:: Text to read

You kick off a lead enrichment campaign, everything’s running smoothly — then suddenly your requests stop dead. The API responds 429 Too Many Requests. Your Zapier workflow is broken, your prospects aren’t being enriched, and you have no idea why or how to fix it.
API rate limits are one of the least-documented realities for sales and growth teams using enrichment, scraping, or automation tools. Yet understanding them can mean the difference between a smooth enrichment process and a stack that falls apart every campaign.
This guide explains what rate limits are, why they exist, and — more importantly — how to manage them in practice so they never block your workflows again.
Enrich your leads without managing quotas yourself
Derrick handles API calls internally, directly in Google Sheets. Emails, phone numbers, LinkedIn data — no rate limits to worry about.
What Is an API Rate Limit? Definition and Core Concepts
A rate limit is a rule imposed by an API provider that restricts how many requests a client can send within a given time window.
In practice: if an API allows 100 requests per minute and you send 150, the last 50 will be rejected with HTTP error code 429 Too Many Requests.
API quotas work on a similar logic but over a longer horizon: they’re the total volumes allowed per day, month, or billing cycle. Exceeding your monthly quota can cut off access entirely until renewal — or trigger overage charges.
These two mechanisms often stack on top of each other:
- Rate limit: 60 requests/minute maximum
- Quota: 10,000 requests/month maximum
For an SDR enriching a list of 500 prospects every week via an email finder API, blowing through the monthly quota mid-month means a week with no enrichment — right when you need it most.

::::
:: Record extracts

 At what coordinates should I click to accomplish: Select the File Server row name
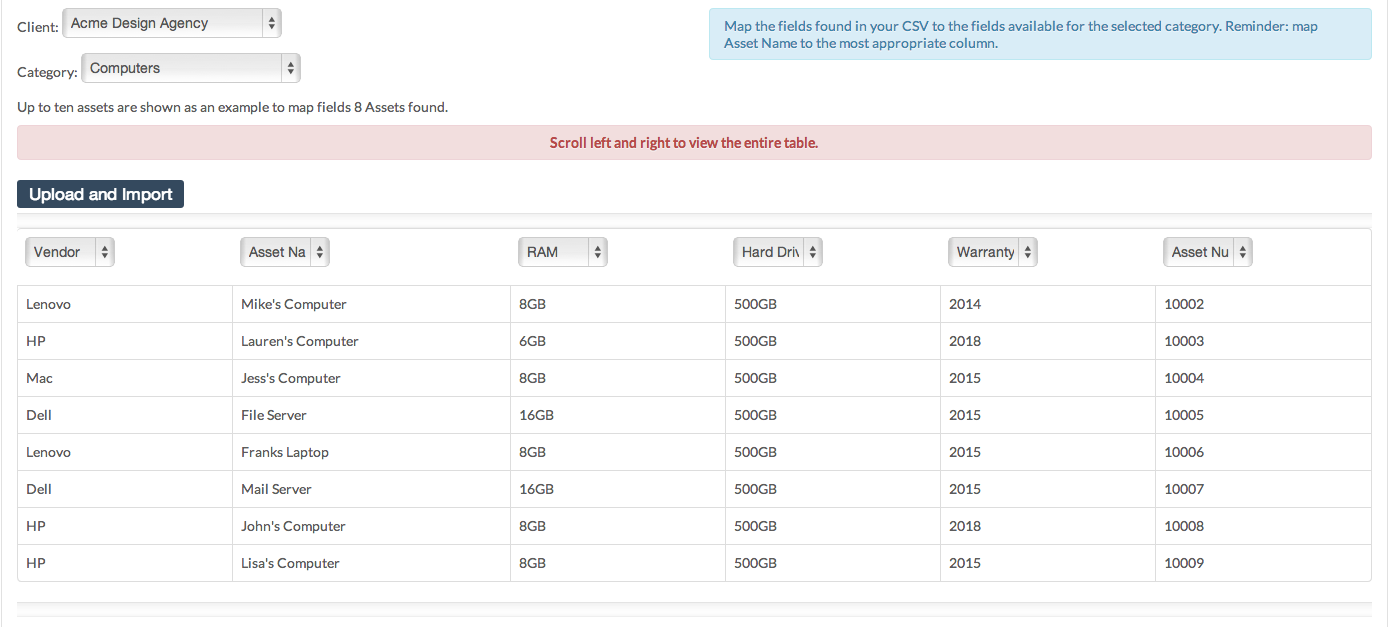point(274,416)
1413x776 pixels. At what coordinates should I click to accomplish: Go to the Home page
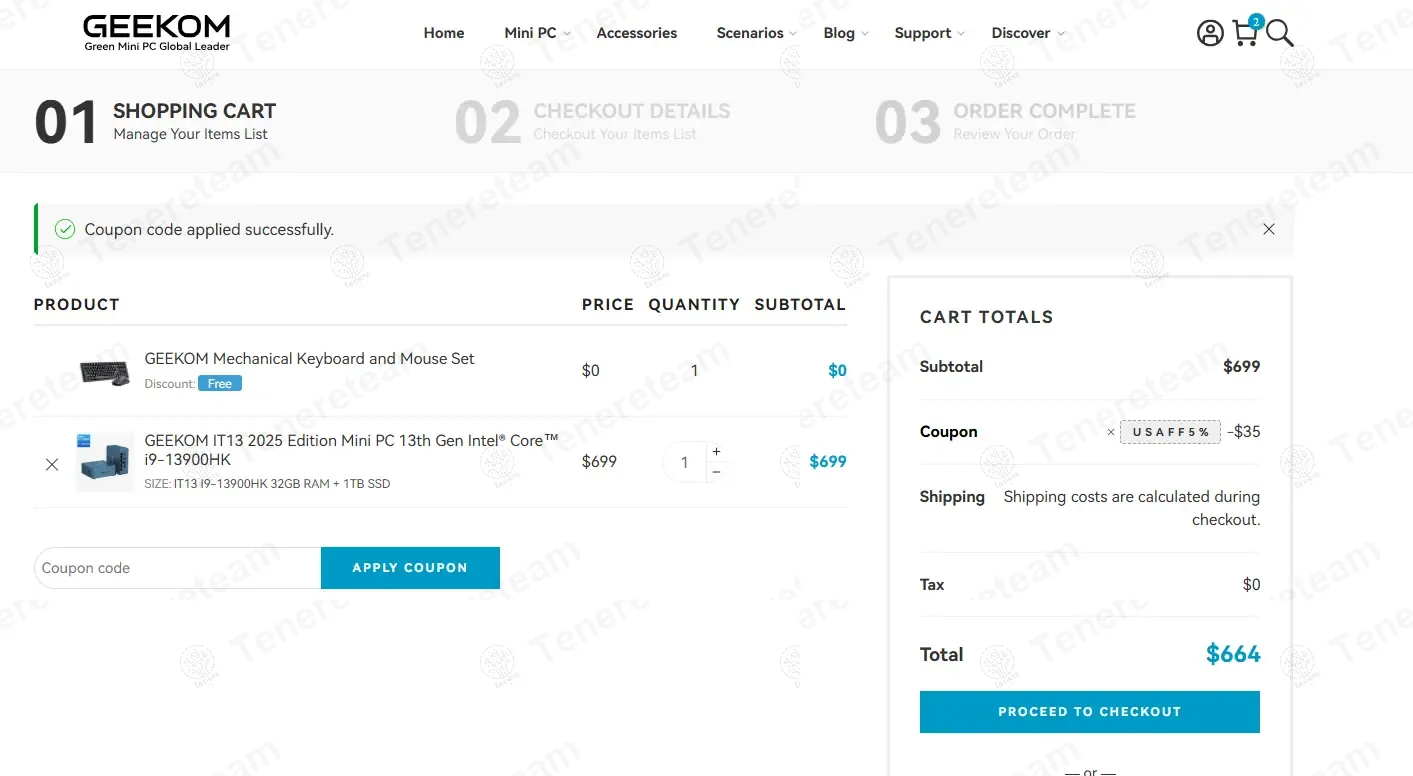click(x=444, y=33)
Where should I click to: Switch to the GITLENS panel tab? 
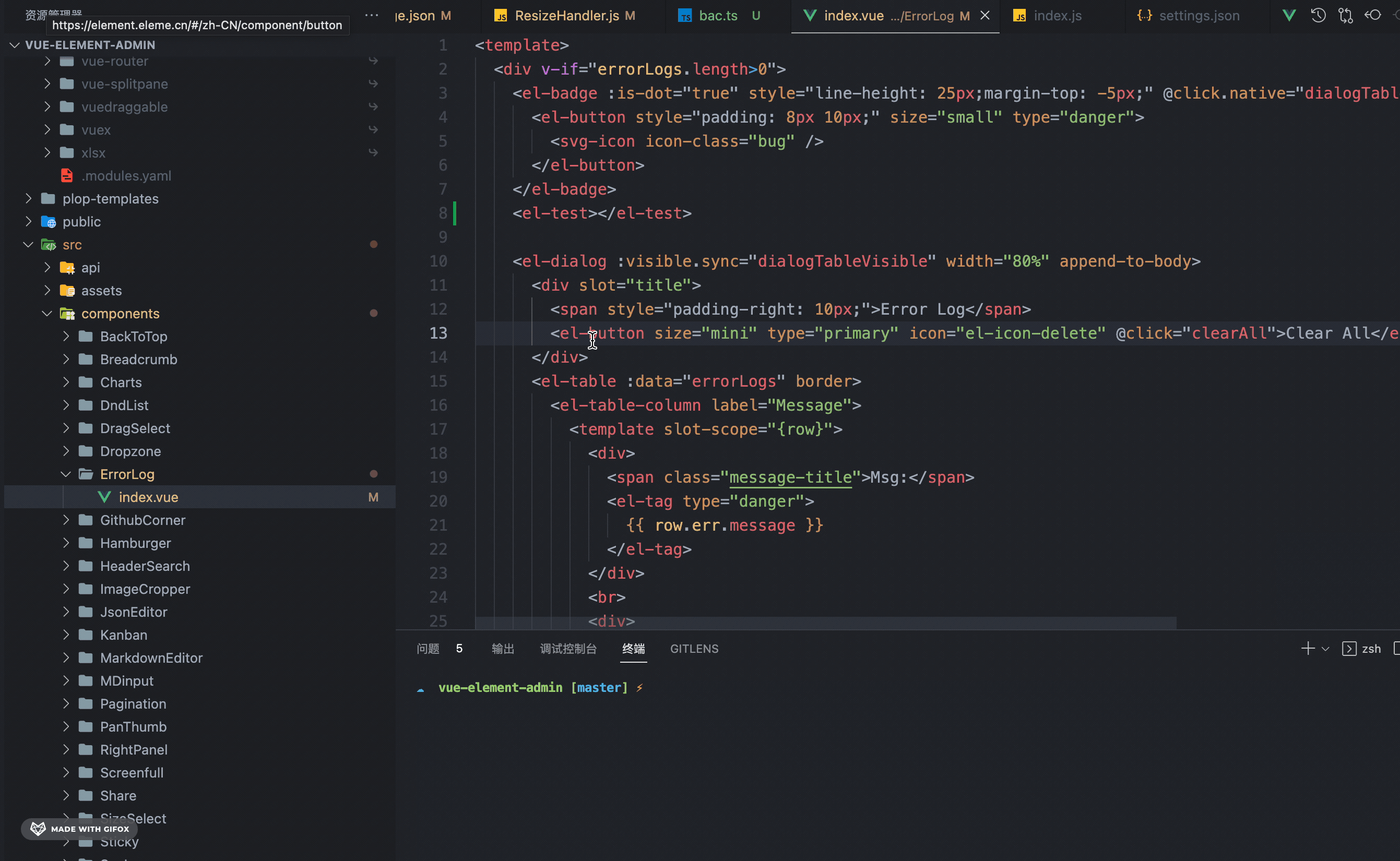coord(694,649)
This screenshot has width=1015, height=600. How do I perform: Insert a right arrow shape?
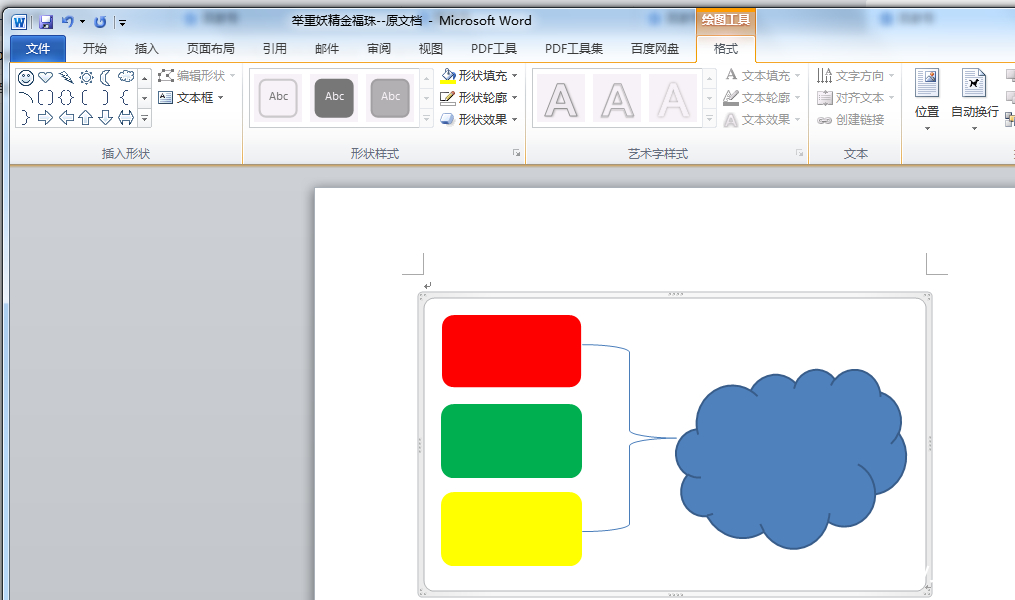pyautogui.click(x=44, y=117)
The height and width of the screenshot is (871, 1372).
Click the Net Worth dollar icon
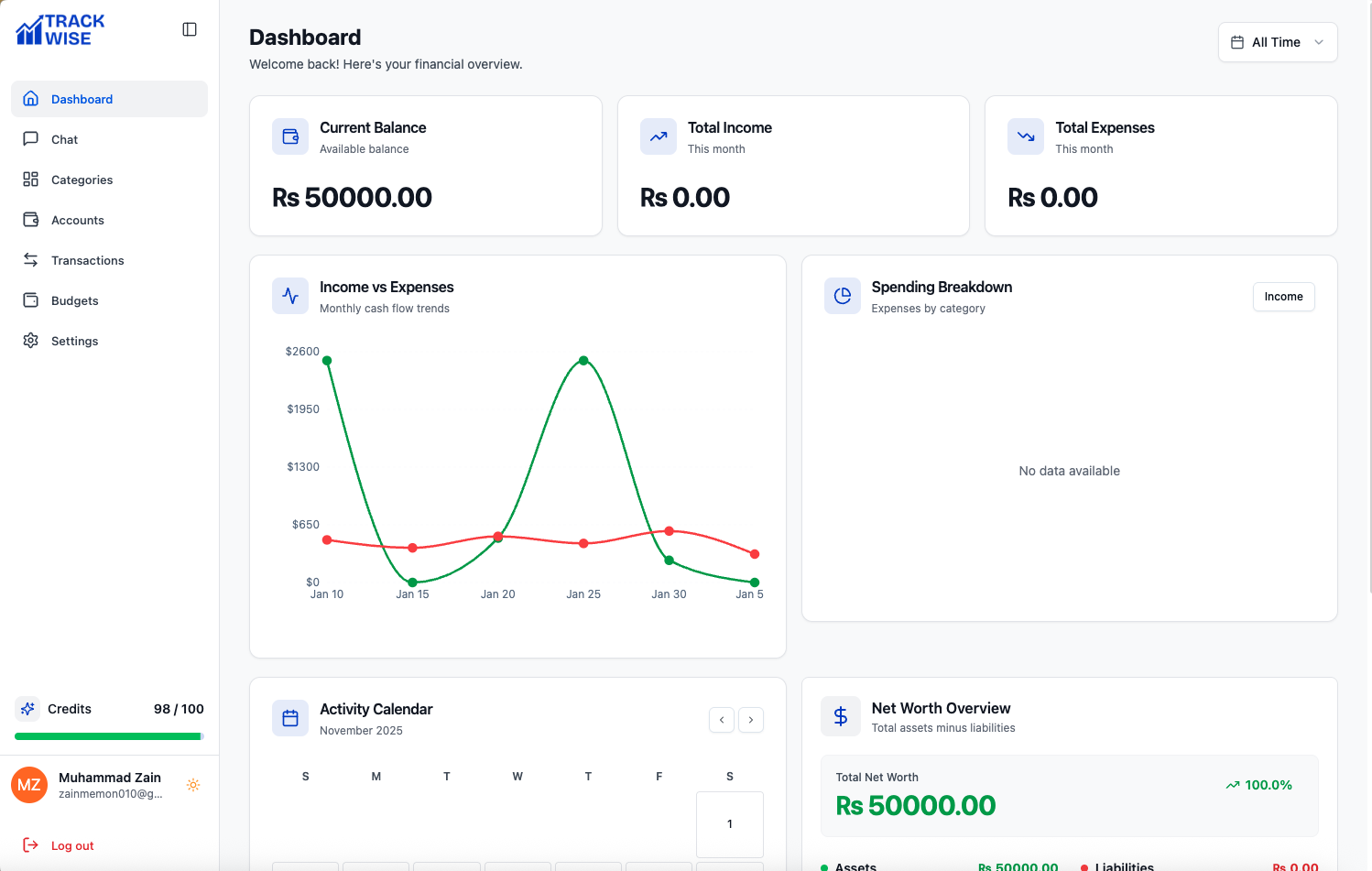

::::

→ **Set problem A**: According to the rate limit guide, what HTTP error code do requests get when they go over an API's rate limit?
→ **Set problem B**: Pick up the rate limit guide after its final sentence and keep writing it in the same voice.

→ **Task response A**: 429 Too Many Requests

→ **Task response B**:
Why Do APIs Impose Rate Limits?
Understanding the reasoning behind rate limits helps you work around them intelligently.
On the provider side, the reasons are straightforward:
- Stability: Prevent one client from monopolizing server resources at the expense of everyone else
- Abuse prevention: Block mass scraping or automated behavior that violates terms of service
- Business model: Encourage upgrades to higher-tier plans for larger quotas
On the user side, a well-sized rate limit is also a safeguard: it stops you from accidentally firing thousands of requests in seconds because of a misconfigured loop in a Zapier or Make workflow.
LinkedIn, for example, enforces strict limits on profiles viewed per day (roughly 100 on a free account, slightly more with Sales Navigator). Push past these thresholds and your account can be temporarily restricted — regardless of which tool you’re using.
The Different Types of Rate Limits You’ll Encounter
Not all rate limits work the same way. Here are the main variations you’ll run into with enrichment and automation APIs.
Sliding Window Rate Limits
The request count is calculated over the last 60 seconds in real time — not from the top of the clock minute. This is the strictest type: you can’t “burn” your quota at 12:00 and start fresh at 12:01.
Fixed Window Rate Limits
The quota resets at a fixed interval (every minute, hour, or day). More predictable: a growth marketer can schedule batch enrichments to kick off at the start of a new window.
Per IP vs. Per API Key Limits
Some APIs limit by IP address (problematic if multiple teammates share a network), others by API key (easier to manage per tool or per client). The vast majority of B2B enrichment APIs use per-key limits.
Credit-Based Quotas (SaaS Model)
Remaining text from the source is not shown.